The primary cause of homelessness is the desperate shortage of affordable housing. For most people, affordable housing alone ends homelessness. For others who have certain disabling conditions, such as significant mental health or substance-use disabilities, we know that Permanent Supportive Housing, or PSH [subsidized housing with voluntary services], delivered according to Housing First principles, can house the vast majority of people with chronic homelessness. New approaches are needed for the small group of people with chronic homelessness who do not succeed in PSH – strategies that allow people who don’t thrive in PSH to live in the community successfully.
How have you seen your research translate into real-world action?
There are many examples. Back when Permanent Supportive Housing began, it was pretty revolutionary. The idea of giving people housing without preconditions for sobriety or mental health care was a reversal of many years of prior policies. PSH, which has now been federal policy for many years, came about through collaborations between the health and housing sectors. It was brought to scale and became federal policy through concerted activism that was guided by research that demonstrated the program’s success.
On a smaller scale, my HOPE HOME study, which is funded by the National Institutes of Health, is a research project on homeless adults in Oakland. The data from HOPE HOME has helped guide investments toward ending homelessness. Organizations like Kaiser Permanente have cited the work we’ve done here and have made very large recent investments toward ending senior homelessness. Additionally, there have been several bills in California that have passed, or are being considered, to address senior homelessness that were inspired by our work.
How will this initiative help those currently working to end homelessness?
Since this initiative was announced, we’ve had a lot of people reach out – people who work in organizations or work setting policies are sending us the questions that they need answers for in order to do their work better.
We know that the way to end homelessness is by vastly expanding deeply affordable housing. There is no question about that, and we don’t need to research that. We need to take action to achieve it. We need to tell the story of how crucial affordable housing is to health.
We need to figure out how we can help the public understand that homelessness, at its heart, is a problem of affordable housing.
Why not just fund housing?
We’ve heard from people asking, “Why isn’t this money going into housing?” We hear that concern, and we recognize that concern. We believe that ending homelessness is urgent, important, and is going to require solutions that are on the order of billions of dollars nationally.
We need to make sure that this money helps get us to policies that will actually end homelessness on a large scale, and that it will get us to policies that are aligned with the needs of the communities we’re serving.
What are some of your hopes and goals for this initiative?
One of the things we hope to do is decrease the emotion in some of the conversations about homelessness.

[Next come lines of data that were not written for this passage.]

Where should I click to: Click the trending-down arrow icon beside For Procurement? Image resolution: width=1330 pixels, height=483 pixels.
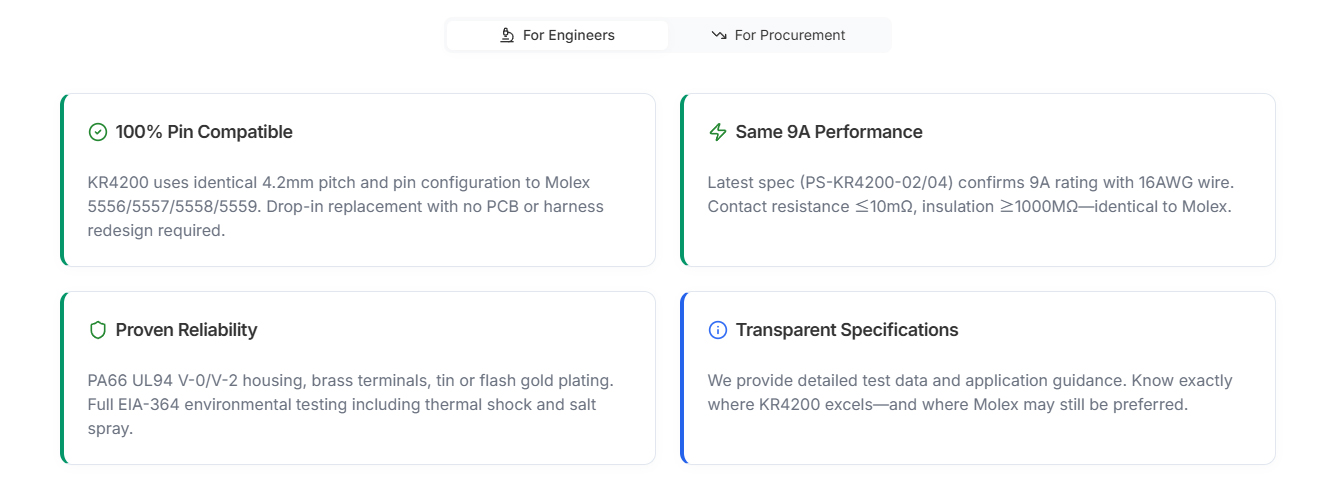pyautogui.click(x=719, y=35)
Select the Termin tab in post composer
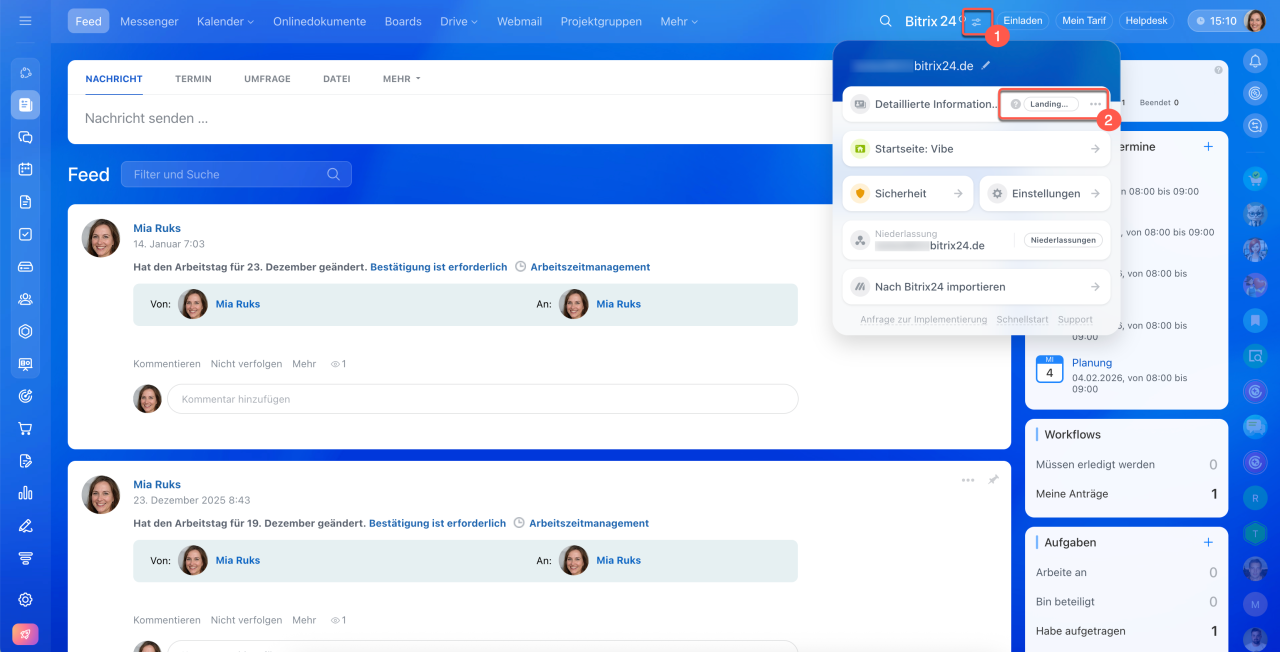1280x652 pixels. point(193,79)
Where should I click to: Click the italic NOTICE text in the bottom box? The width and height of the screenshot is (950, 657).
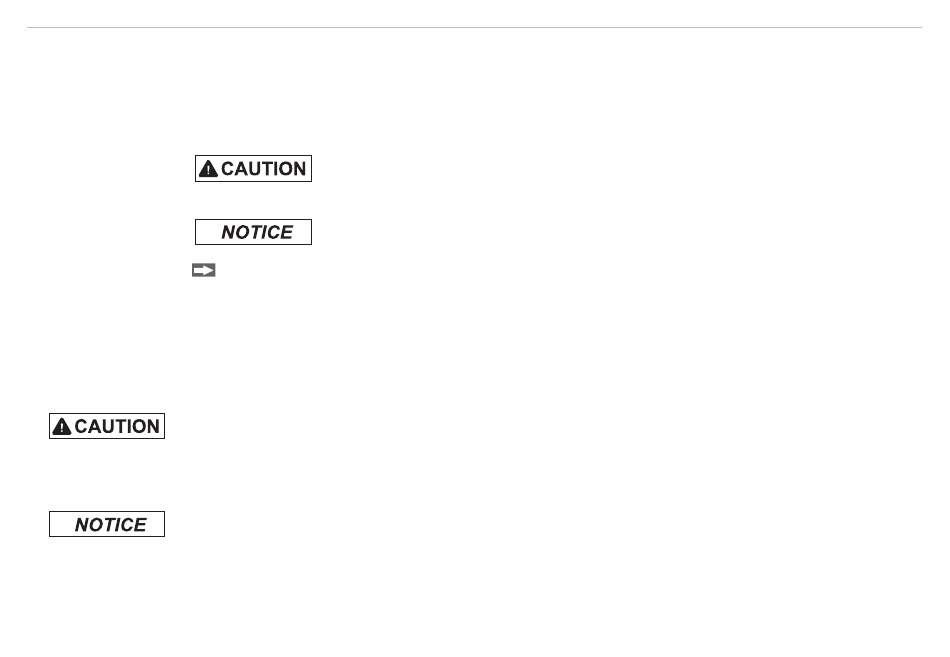[110, 524]
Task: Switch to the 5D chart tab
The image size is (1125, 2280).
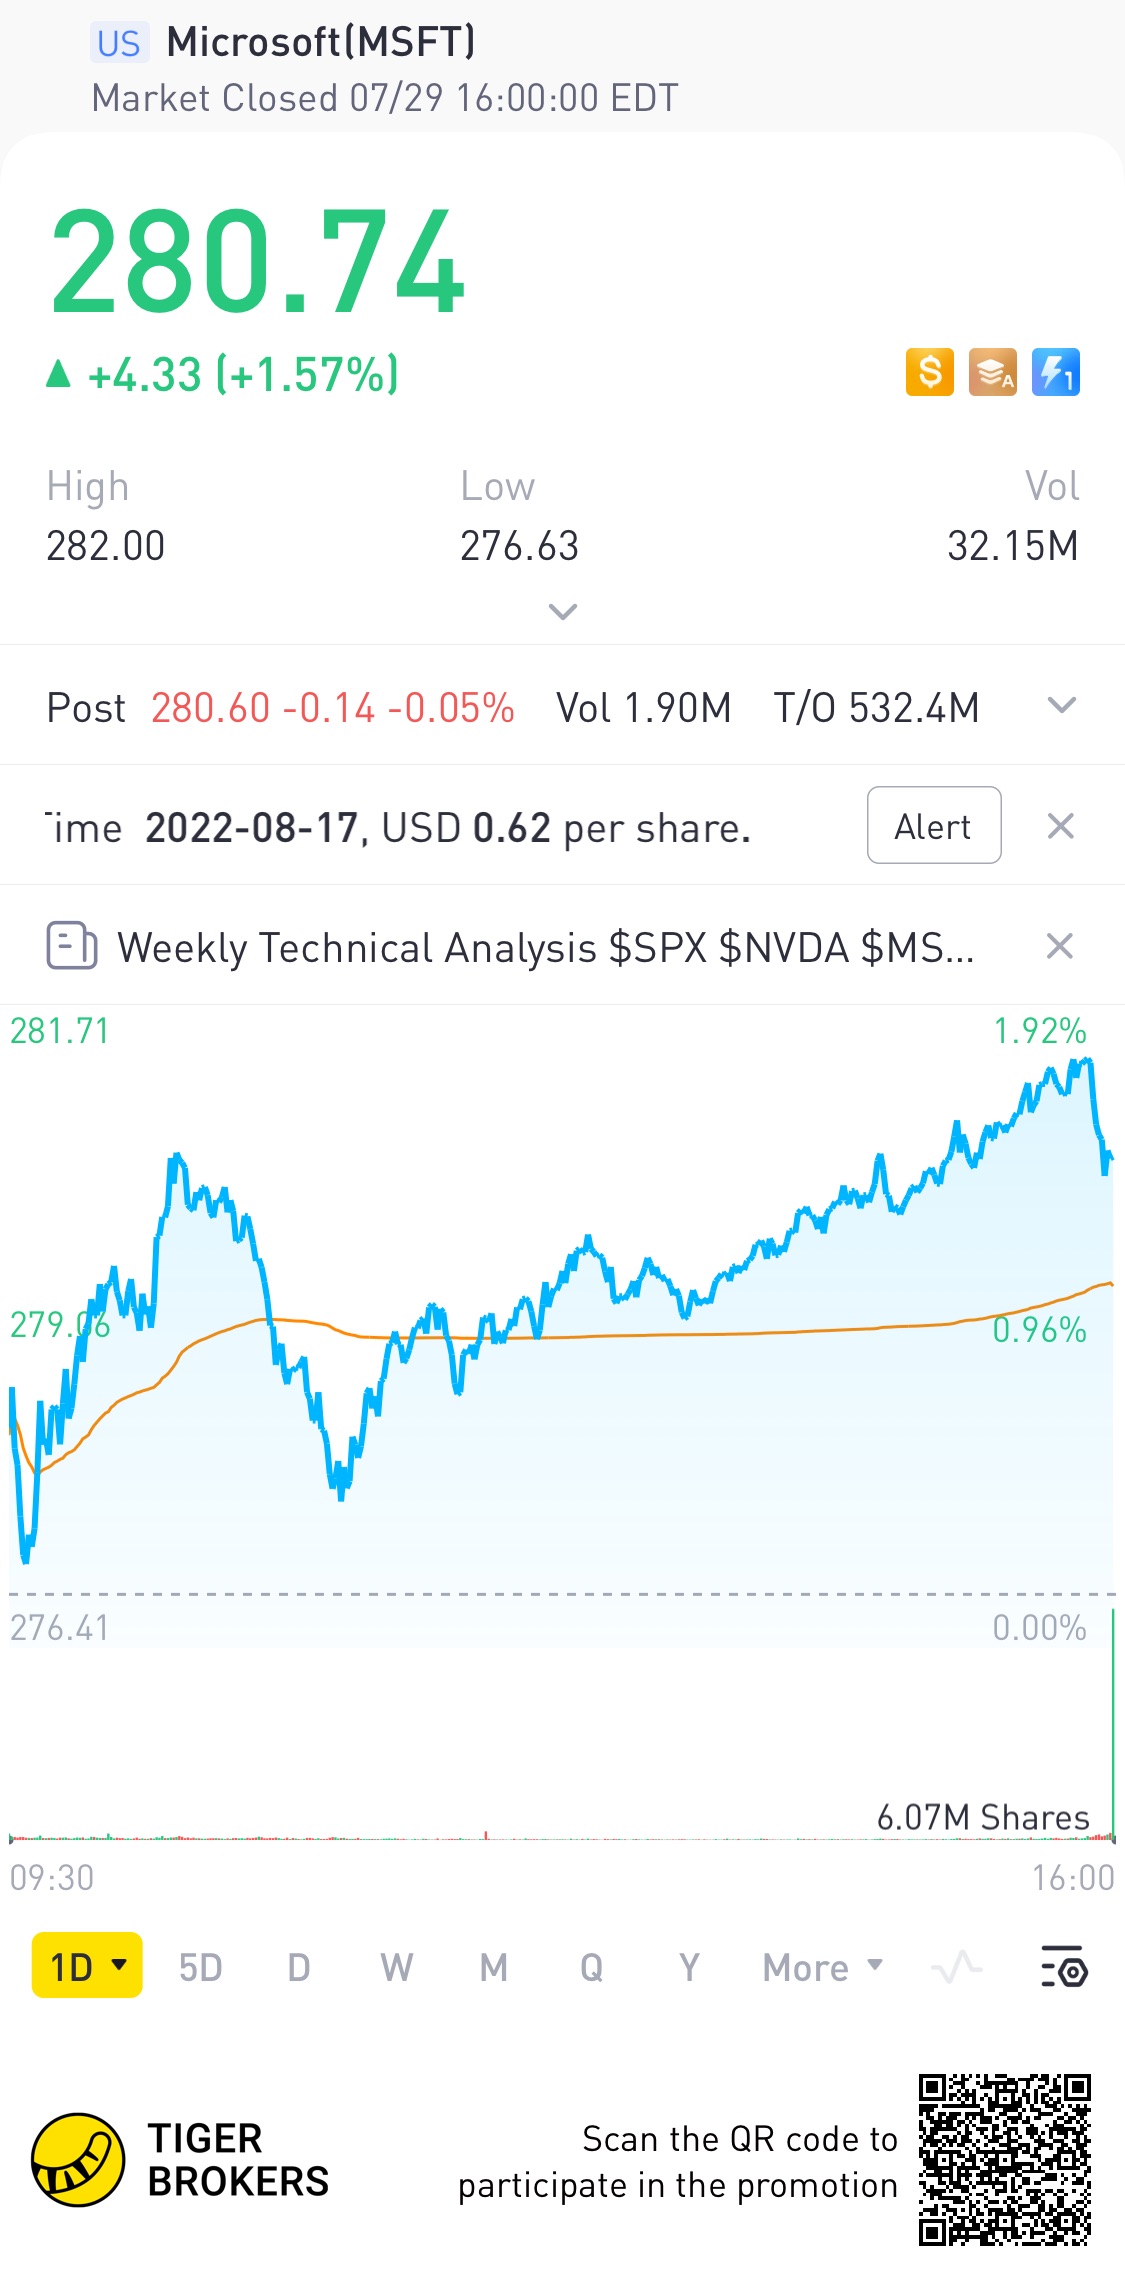Action: pyautogui.click(x=200, y=1967)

Sometimes people’s responses to homelessness are driven by fear, and often fear is driven by a lack of familiarity or a lack of understanding.
I really hope that by working with all members of the community, we can help people understand the roots of this crisis and the path to a solution. By addressing people's fears, we hope to tackle some misconceptions and myths that surround the reality of people living with homelessness.
I think there’s a lot of misunderstanding about what creates homelessness, why people are homeless, and what their needs, wishes, and experiences are. I have the privilege and honor to be a physician for people experiencing homelessness and to conduct research studies for years alongside people who are experiencing homelessness.
Everyone needs to be in on the solutions. We can all agree that this crisis is unacceptable and that we are better than this, but where I think we may disagree is on how we get there [to ending homelessness]. Hopefully, by giving people a voice in the process, together we can guide the solutions.